E de mantra em mantra os neolupus nos foram vendendo um mundo matreiro, cujas palafitas  pouco se sustentam diante de tanta matreirice e tanto matraquear. Depois da liberação dos fluxos financeiros, que promovem, ao sabor das taxas de juros e de câmbio,  consequências danosas  sobre  dívidas e reservas planeta afora, os neolupus deram para reinventar o mantra sovado do comércio internacional livre.

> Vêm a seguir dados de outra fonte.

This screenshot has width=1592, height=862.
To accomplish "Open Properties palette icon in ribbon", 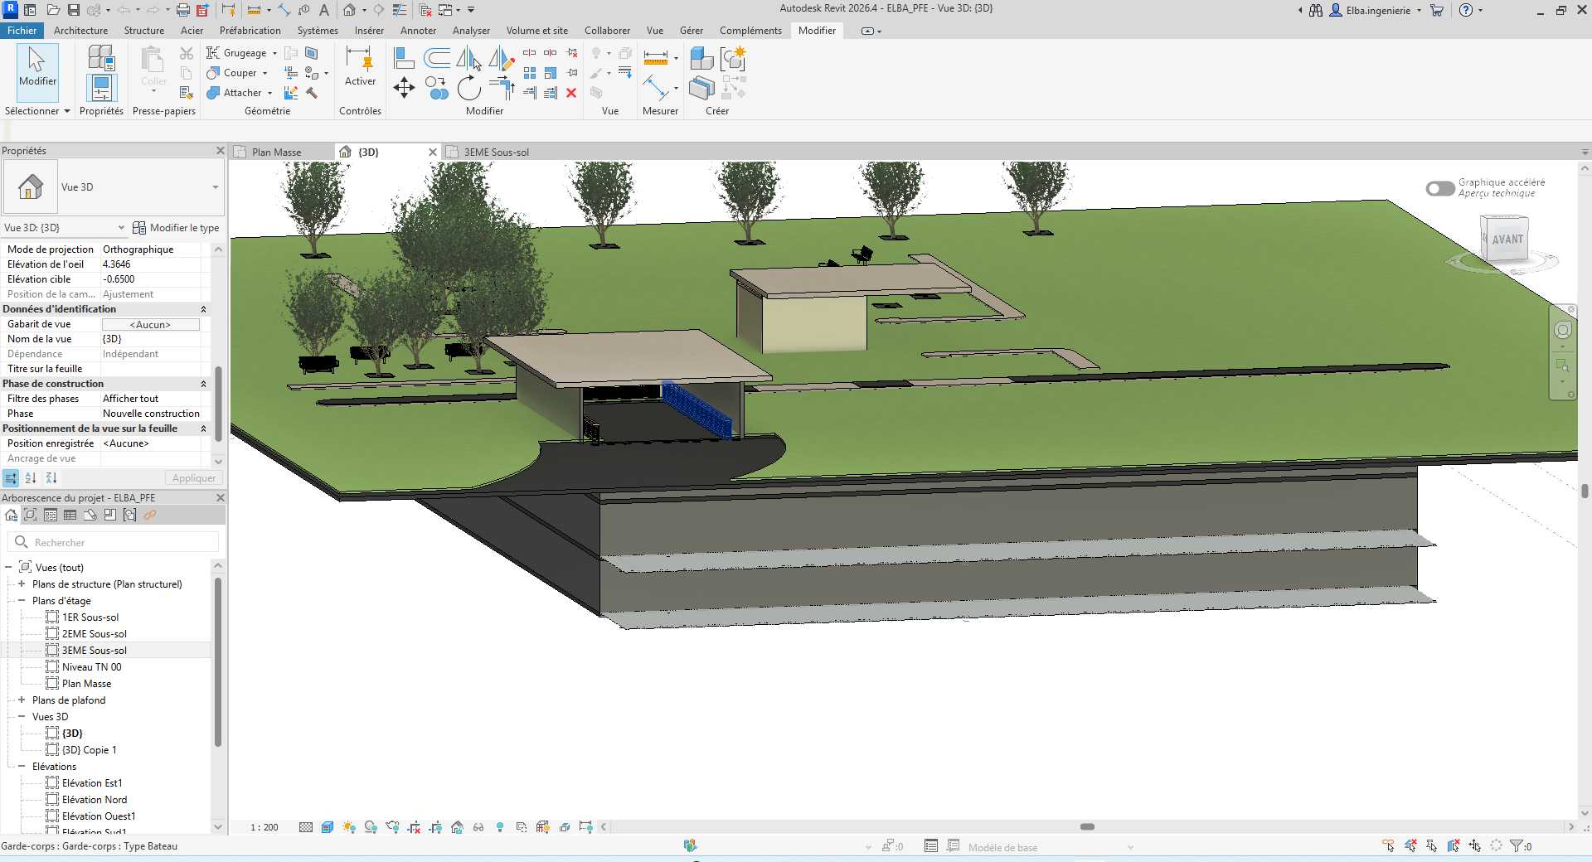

Economistas desta terra tão necessitada de desenvolvimento, de educação e saúde decretam total abertura do Brasil para o mundo. Somos um país fechado, dizem, com grave circunspecção. E  nos tentam provar, com equações do terceiro milênio, que nosso futuro presidente deveria, como uma de suas primeiras medidas, abrir nossas fronteiras ao produto estrangeiro e aos profissionais liberais (advogados, médicos , dentistas, caminhoneiros). Seríamos, assim, uma nação moderna e progressista. 

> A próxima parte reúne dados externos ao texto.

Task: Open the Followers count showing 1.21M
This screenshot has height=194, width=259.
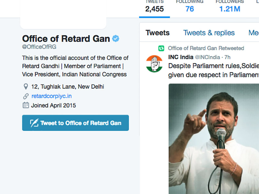Action: 230,7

Normalmente não daria pelotas para esses neolupus, mas constato, com angústia, que são conselheiros de copa e cozinha de quase todos os principais candidatos presidenciais. E me pergunto em que mundo da Carochinha ideológica transitam esses neoliberais. Não atentam para o que se está passando no planeta em que nós, mortais, habitamos? Se há uma constatação universal é a de que estamos vivendo um caos no comércio internacional. Não há dia que alvoreça sem os noticiários, escritos e falados, conservadores ou radicalmente conservadores, nos alertarem sobre a troca de insultos e despautérios entre os grandes deste mundo. A palavra do dia é guerra comercial, capitaneada pela superpotência mundial, mãe-madrinha do sistema internacional de comércio, criado depois da Segunda Guerra, aperfeiçoado nos anos 90, com a Organização Mundial do Comércio (OMC). E hoje, mister Trump jura que a OMC é nociva aos interesses americanos. E agora? Será que os Estados Unidos da América pretendem liderar um movimento internacional em busca de um comércio mais justo, menos desequilibrado entre os países ricos e pobres, sem esquecer dos emergentes? Tudo indica que não. Se ouvirmos bem mr. Trump, só podemos esperar duas coisas: ou bem os grandes se unem a ele e promovem uma reforma da OMC alinhada com o pensamento unilateral americano ou vamos voltar à política medieval do beggar thy neighbor (empobrecer o  vizinho) que nos levou às guerras sangrentas do século 20. 

Esta é a hora em que, em rio de piranhas, jacaré  astuto nada de costas. Por que, então, o açodamento dos nossos assessores presidenciais? Basicamente porque na ideologia dos mantras a realidade goza de muito pouco prestígio. Aliás, o objetivo dos mantras é ajustar a realidade ao mantra,  de tal forma que  uma se confunda com o outro. Ou que  confunda os outros. Convenhamos: muita coisa não nos interessa na OMC. As regras sobre patentes de medicamentos são defesas oligopolistas descaradas. E há outras anomalias, muitas outras. Defender, num quadro confuso como este, a redução unilateral de nossas tarifas ou a venda de empresas públicas, como forma de tornar o Brasil mais moderno, nada mais são do que mantras a serviço  de vilanias.